* [SELECTION]
__________

Lol id rather that as it means id get home far quicker haha just gona look up those split squats on youtube to find out how to do them!

Might do something different with calves i think, dont know what yet tho lol


----------



## Ryan16 (Feb 8, 2010)

Hams and calves

Hamstring work

SLDL

Bar x some for warm up

Working sets

45kg - 1x10

65kg - 1x10

Straps applied

85kg - 1x10 PB!

All were bar to below knee, getting more flexible i think which is good.. Nearly fell back a few times tho :lol:

Lying leg curls

30kg - 1x15

35kg - 1x15

40kg - 1x15

Hams were screaming

Seated calf raise

20kg - 4x10

Did these cause smith was in use plus was getting a lift back up home so wanted to be quick, 30 sec redt period, fvck me i felt it lol

Didnt do split squats cause u forgot to look up how to do them last nyt lol both muscles still felt great tho, good quick workout done in about 40 mins lol


----------



## Bulkamania (Feb 16, 2009)

Good workout mate 

That's some good SLDL's


----------



## Ryan16 (Feb 8, 2010)

Thanks mate  slowly working the weight up :beer:


----------



## warren (Jun 16, 2008)

i felt, havng not trained my hams seperate from legs when i did , fvck me i could hardly walk...

good session though


----------



## Ryan16 (Feb 8, 2010)

Was an ok session, think once i add in split squats, fling in a leg curl drop set at end and get back on heavy standing calf raises il be that way! Lol

Note to self tho, do calves first next time, always feel everything i do for hams in my calves if i dont do them first somehow lol


----------



## warren (Jun 16, 2008)

__________

* [INFORMATION SHOWN]
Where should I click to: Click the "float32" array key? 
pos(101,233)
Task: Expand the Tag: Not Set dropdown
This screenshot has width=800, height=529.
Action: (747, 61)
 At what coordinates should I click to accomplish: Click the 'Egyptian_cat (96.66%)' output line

__________

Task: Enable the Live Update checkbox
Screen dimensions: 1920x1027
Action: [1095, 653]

__________

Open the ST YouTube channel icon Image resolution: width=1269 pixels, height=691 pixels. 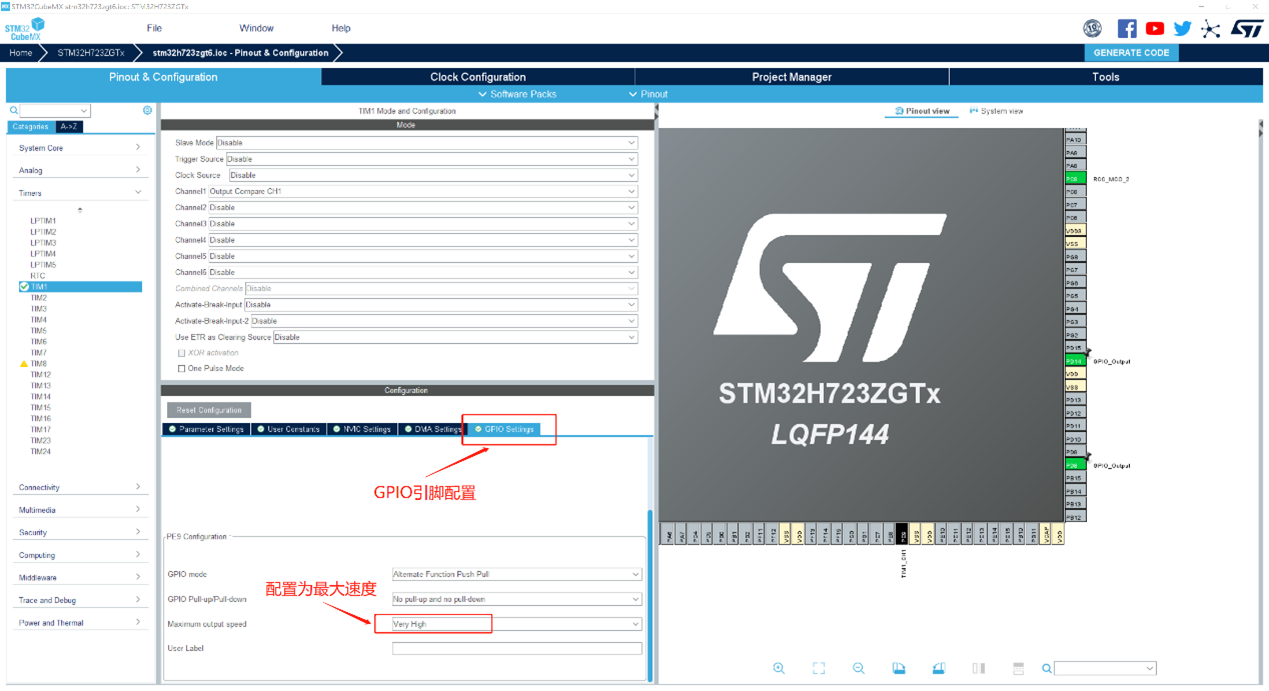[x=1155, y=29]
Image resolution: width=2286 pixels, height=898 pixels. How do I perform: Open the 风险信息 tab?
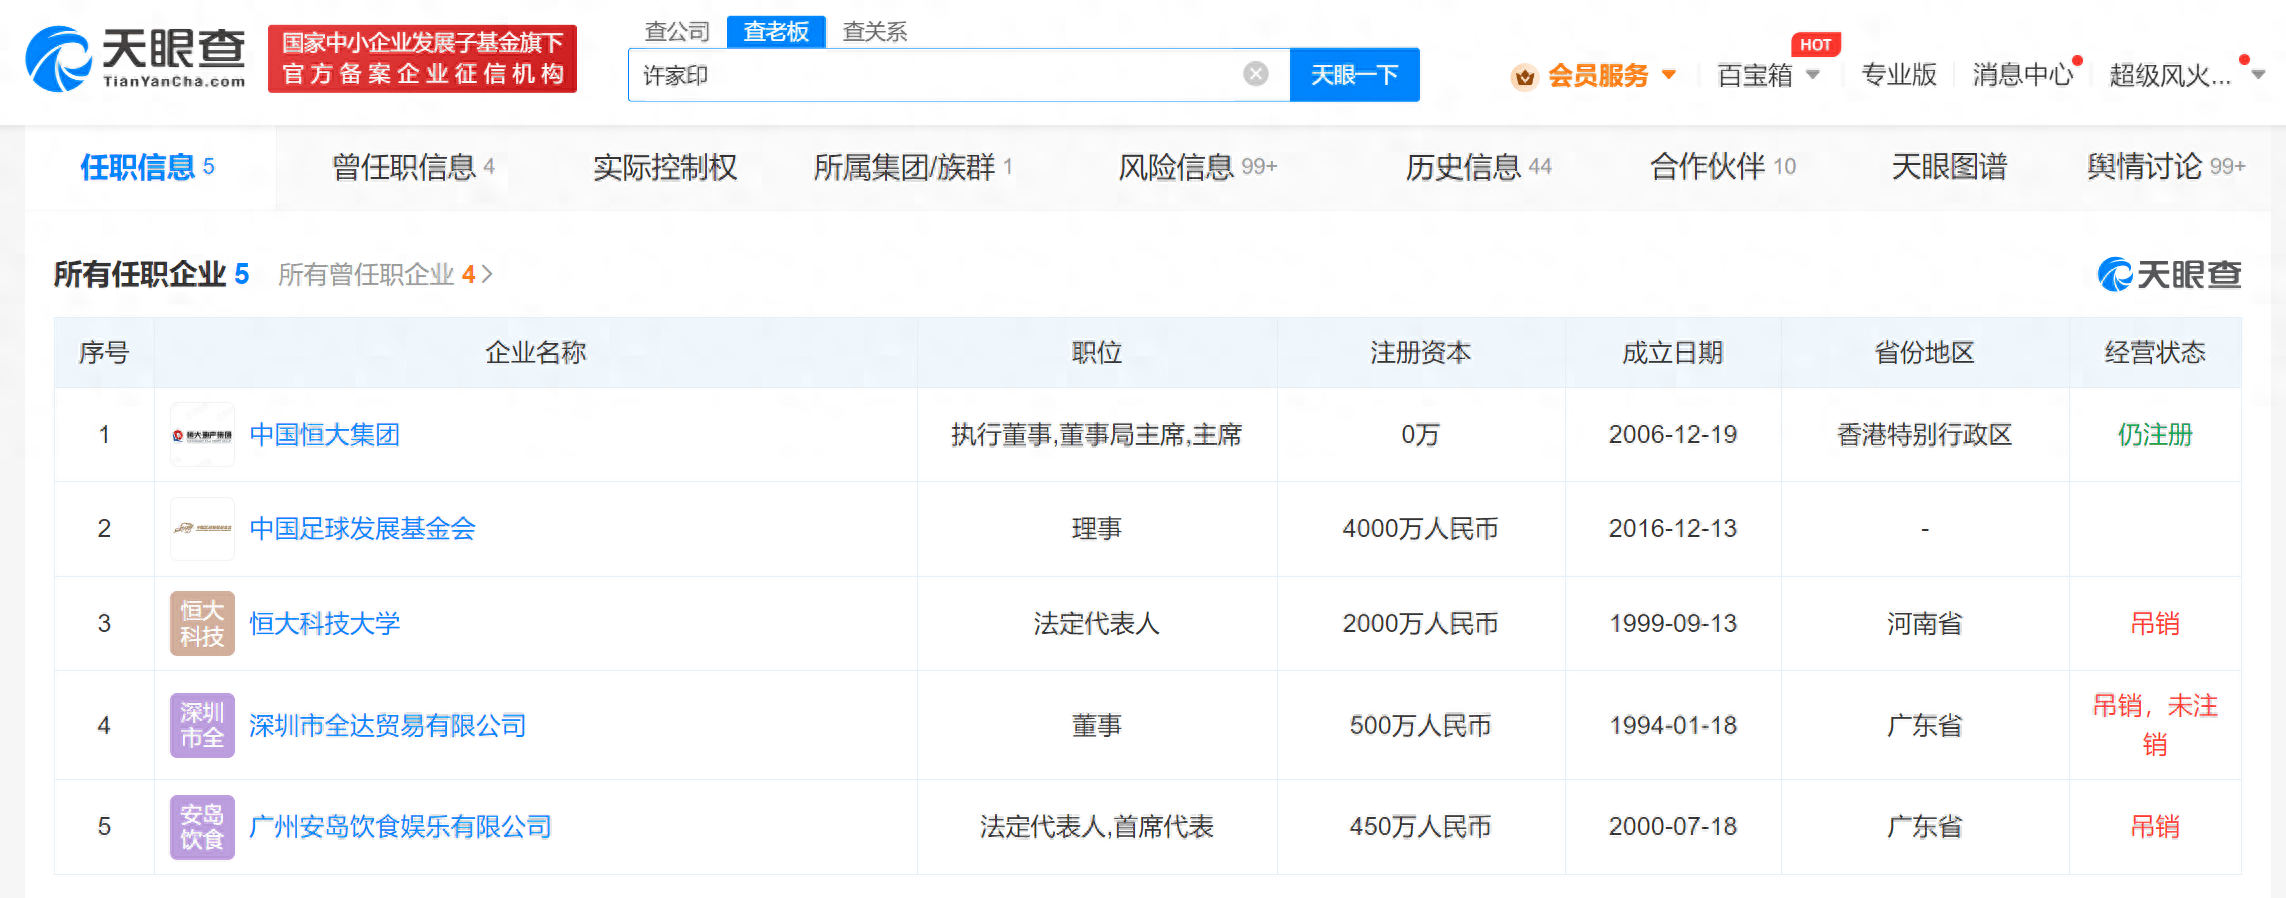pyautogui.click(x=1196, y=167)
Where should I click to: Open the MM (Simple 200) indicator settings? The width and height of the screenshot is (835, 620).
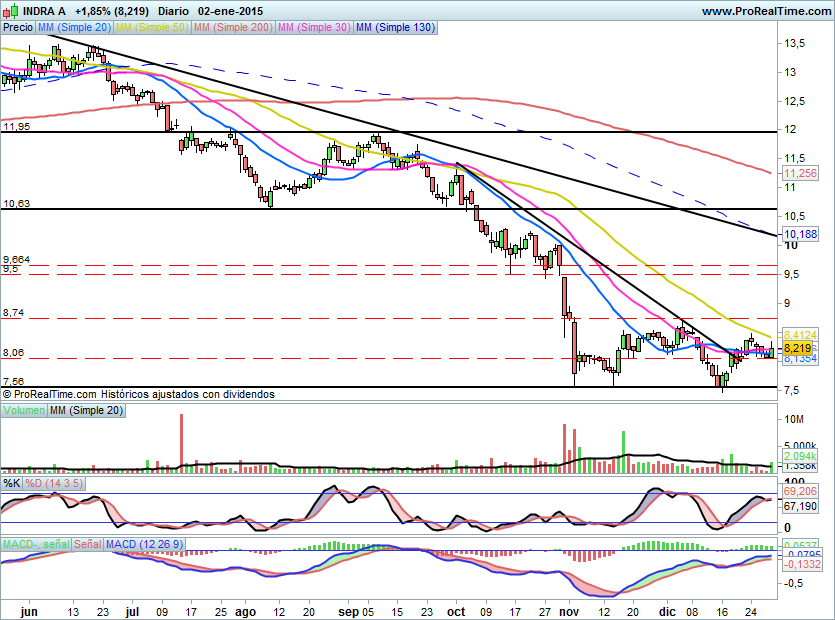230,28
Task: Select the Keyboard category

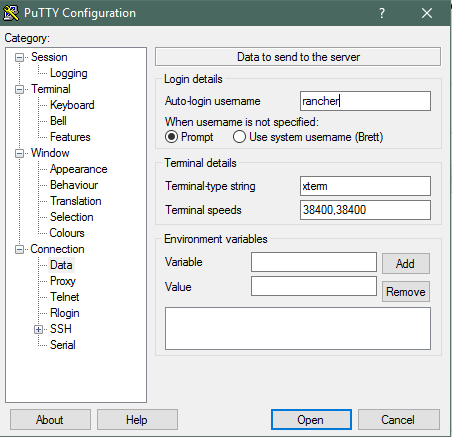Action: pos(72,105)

__________

* [YOUR OBJECTIVE]
Rewrite the workout thread from "Did these cause" to "(Feb 16, 2009)", changing every "quick" to "fast".

* [ANSWER TO THIS TASK]
Did these cause smith was in use plus was getting a lift back up home so wanted to be fast, 30 sec redt period, fvck me i felt it lol

Didnt do split squats cause u forgot to look up how to do them last nyt lol both muscles still felt great tho, good fast workout done in about 40 mins lol


----------



## Bulkamania (Feb 16, 2009)